Out Magazine's October 2007 issue hit a nerve with me. Specifically, one of the articles details the death of "the Circuit." As a DJ who fell in love with dance music around 2000, this article taps into a lot of the unspoken anxiety and frustration I've had about the Circuit and current dance scene. On the Circuit side of things, I'm of the opinion that promoters have reaped what they've sown -- from booking the same DJs for every event, tacit promotion of drug use and uninspired music, the Circuit is facing many of the same challenges I think the music industry as a whole has been facing.

That said, while the Circuit had some major flaws, there are many reasons why I fell in love with the music and had many magical experiences while I was there. When done well, dance music has a power to transport you to magical places. A DJ can lead you from the world you know to a beautiful world of possibilities. That's always been my ideal and what I shoot for when I play.

On the flip side, since I've been in the booth, its been clear that crowds today are different from the crowds I had been a part of on the dance floor. As the article recounts, younger gay audiences are expecting more mainstream music -- hip hop and electro -- which, quite frankly, is just not my cup of tea. I've faced this question myself -- do you abandon the music you love in order to please the crowd? While I've always believed that a DJ has to walk the line between giving the crowd things they know and love as well as satisfying yourself as a DJ, in my own experience, the rewards to feeding at the crowd at the expense of yourself are pretty hollow. At the end of the day you end up feeling like a monkey on a string... "Play my song now, DJ Monkey! No, not that mix, DJ Monkey, I want the original! Everybody hates the music you're playing, DJ Monkey! Jump through the hoop, DJ Monkey!" My solution was to let my club owner know that it would be better for everyone if we brought in DJs who enjoyed playing the type of music the crowd wants. Honestly, I still stand by that decision and I think its the best one.

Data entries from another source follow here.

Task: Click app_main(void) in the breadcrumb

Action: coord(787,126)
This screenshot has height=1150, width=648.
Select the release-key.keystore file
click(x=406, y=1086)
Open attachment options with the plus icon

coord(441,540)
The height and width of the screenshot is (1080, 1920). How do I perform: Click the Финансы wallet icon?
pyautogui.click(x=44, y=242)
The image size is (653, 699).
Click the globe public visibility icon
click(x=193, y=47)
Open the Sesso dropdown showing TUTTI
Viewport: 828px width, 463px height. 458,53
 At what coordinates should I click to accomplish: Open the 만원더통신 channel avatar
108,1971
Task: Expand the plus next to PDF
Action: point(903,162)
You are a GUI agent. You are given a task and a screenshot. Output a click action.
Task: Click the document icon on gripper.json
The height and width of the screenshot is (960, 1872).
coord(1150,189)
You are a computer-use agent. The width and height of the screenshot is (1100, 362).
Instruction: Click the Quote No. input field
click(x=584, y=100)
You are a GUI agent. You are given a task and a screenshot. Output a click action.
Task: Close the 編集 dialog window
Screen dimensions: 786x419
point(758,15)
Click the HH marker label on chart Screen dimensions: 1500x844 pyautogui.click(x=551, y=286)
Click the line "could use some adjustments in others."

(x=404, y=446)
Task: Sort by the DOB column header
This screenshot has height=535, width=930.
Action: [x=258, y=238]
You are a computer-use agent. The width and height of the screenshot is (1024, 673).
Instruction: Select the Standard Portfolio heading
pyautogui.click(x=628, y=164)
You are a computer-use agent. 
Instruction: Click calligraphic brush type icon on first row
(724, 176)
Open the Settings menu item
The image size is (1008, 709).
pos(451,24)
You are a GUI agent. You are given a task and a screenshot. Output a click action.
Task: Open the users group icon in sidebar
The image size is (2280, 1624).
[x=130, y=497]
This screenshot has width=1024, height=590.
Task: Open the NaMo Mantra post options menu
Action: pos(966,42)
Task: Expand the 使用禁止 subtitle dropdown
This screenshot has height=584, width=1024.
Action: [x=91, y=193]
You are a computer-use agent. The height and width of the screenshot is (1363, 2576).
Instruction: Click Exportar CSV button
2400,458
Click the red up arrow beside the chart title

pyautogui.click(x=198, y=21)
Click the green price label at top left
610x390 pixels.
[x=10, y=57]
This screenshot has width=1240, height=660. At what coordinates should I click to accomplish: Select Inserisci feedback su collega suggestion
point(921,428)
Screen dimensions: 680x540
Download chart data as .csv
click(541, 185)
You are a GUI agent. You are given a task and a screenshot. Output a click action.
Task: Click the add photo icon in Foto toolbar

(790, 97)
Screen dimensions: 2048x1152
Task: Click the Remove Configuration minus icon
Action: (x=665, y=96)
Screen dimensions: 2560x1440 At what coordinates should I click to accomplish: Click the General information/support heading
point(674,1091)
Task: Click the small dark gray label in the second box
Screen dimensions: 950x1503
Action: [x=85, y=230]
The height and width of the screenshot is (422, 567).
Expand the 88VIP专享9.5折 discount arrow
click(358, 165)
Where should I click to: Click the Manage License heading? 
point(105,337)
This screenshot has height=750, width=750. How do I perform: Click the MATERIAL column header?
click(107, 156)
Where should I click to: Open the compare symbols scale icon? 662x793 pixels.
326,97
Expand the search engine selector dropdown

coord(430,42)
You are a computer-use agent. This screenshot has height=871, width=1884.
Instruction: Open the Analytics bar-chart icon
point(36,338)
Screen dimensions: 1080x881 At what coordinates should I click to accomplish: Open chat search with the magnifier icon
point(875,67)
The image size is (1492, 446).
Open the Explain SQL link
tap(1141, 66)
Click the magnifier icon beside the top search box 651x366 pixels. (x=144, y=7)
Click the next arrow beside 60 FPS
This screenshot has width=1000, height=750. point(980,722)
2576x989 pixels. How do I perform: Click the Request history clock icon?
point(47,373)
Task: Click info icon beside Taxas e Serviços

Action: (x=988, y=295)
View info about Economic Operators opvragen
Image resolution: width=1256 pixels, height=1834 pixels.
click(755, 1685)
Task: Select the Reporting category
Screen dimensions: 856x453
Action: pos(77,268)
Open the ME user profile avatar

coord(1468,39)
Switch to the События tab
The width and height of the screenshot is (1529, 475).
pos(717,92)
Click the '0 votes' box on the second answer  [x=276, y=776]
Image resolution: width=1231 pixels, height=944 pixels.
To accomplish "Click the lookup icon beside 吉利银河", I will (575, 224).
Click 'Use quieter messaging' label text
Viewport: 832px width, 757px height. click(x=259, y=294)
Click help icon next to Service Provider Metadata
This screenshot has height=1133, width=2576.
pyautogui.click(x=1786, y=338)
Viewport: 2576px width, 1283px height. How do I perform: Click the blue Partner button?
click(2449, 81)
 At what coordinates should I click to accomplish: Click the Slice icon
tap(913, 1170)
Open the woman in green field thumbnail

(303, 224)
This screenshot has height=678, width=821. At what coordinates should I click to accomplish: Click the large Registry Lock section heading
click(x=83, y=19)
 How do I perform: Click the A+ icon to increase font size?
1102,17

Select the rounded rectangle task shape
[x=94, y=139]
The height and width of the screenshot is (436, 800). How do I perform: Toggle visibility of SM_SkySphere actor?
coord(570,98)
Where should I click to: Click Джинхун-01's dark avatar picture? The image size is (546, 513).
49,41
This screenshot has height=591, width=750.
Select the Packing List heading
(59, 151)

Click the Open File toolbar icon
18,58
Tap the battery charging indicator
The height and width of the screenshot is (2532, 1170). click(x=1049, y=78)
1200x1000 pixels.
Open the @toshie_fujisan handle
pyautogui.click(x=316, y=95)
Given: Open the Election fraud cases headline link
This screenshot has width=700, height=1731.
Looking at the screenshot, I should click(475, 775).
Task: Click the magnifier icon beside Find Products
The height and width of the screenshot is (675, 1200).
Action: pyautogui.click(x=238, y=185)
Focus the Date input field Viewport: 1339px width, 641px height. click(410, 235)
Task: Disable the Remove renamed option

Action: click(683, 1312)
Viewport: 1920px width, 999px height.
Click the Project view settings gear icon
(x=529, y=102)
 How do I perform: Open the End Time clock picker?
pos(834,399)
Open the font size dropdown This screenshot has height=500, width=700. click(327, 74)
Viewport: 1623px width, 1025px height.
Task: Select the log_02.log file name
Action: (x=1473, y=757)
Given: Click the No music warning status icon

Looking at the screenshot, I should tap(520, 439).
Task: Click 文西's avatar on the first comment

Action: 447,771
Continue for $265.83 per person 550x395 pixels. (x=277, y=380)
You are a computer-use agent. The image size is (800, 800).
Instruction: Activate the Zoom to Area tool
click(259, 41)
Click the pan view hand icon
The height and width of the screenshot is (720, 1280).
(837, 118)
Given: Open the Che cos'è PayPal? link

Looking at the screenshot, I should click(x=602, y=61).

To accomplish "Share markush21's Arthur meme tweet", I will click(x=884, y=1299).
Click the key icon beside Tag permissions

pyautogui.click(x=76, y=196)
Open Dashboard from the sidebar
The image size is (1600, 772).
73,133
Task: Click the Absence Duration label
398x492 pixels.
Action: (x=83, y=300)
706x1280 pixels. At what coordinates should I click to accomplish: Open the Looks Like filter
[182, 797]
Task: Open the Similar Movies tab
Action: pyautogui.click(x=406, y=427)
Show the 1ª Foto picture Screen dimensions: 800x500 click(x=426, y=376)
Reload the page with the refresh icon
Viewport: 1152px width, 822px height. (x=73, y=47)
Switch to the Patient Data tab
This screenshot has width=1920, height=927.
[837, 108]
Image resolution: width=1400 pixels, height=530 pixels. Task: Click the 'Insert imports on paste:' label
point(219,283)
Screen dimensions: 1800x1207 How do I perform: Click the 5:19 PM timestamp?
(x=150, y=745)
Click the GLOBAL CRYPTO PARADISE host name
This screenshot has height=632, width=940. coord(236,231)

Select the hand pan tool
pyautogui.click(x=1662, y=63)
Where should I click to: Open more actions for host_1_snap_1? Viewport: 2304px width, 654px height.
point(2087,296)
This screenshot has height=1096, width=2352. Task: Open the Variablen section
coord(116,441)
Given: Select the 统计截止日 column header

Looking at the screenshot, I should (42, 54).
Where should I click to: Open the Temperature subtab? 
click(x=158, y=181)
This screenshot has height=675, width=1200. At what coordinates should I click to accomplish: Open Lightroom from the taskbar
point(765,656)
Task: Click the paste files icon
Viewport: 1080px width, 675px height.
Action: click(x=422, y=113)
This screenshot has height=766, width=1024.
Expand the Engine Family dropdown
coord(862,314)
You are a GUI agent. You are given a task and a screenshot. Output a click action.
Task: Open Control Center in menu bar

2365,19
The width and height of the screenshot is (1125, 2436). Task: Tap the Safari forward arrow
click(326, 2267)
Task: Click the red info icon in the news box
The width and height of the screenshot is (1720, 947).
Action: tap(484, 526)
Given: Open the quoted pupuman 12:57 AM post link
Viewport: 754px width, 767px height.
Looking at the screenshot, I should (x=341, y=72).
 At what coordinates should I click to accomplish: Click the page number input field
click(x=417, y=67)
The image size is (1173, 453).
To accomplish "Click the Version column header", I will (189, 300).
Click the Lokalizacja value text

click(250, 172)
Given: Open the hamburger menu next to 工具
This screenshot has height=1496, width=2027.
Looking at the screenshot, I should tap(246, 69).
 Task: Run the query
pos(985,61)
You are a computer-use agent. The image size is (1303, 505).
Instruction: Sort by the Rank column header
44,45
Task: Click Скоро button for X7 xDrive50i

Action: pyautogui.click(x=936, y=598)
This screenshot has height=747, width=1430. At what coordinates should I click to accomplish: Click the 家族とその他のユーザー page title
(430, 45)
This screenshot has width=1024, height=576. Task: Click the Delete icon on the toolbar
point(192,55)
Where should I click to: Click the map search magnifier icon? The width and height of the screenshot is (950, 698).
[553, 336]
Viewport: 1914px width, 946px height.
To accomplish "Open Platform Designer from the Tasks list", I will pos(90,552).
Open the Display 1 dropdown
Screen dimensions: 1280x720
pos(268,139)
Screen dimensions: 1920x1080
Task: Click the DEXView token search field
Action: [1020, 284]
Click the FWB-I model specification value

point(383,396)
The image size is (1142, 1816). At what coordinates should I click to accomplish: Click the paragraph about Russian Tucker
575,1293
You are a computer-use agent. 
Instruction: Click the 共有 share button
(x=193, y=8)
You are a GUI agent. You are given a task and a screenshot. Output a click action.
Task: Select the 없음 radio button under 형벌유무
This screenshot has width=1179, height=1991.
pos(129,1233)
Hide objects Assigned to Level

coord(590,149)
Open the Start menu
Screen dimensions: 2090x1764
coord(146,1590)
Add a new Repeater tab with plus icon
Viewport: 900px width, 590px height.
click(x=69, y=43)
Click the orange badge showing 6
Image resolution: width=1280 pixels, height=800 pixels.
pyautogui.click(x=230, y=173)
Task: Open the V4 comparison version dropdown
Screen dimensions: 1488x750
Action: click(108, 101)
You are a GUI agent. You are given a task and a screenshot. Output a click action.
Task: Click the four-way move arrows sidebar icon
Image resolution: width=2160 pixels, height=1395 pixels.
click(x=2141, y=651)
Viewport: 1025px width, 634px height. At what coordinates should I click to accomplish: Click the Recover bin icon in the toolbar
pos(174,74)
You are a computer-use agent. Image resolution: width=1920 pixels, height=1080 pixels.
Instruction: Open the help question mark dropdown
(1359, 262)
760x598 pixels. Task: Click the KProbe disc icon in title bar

As the dance scene goes through this transition, I can't help but wonder if there's a place for me somewhere. As time has passed, rather than trying to evolve in the direction things seem to be going, I've become less and less willing to move in that direction. I've tried to settle on my own style, music that I love and that makes me feel good... but I don't know if that's enough. Maybe I've fallen in love with something whose time has passed. Maybe all my work has been for nothing. I don't have any answers.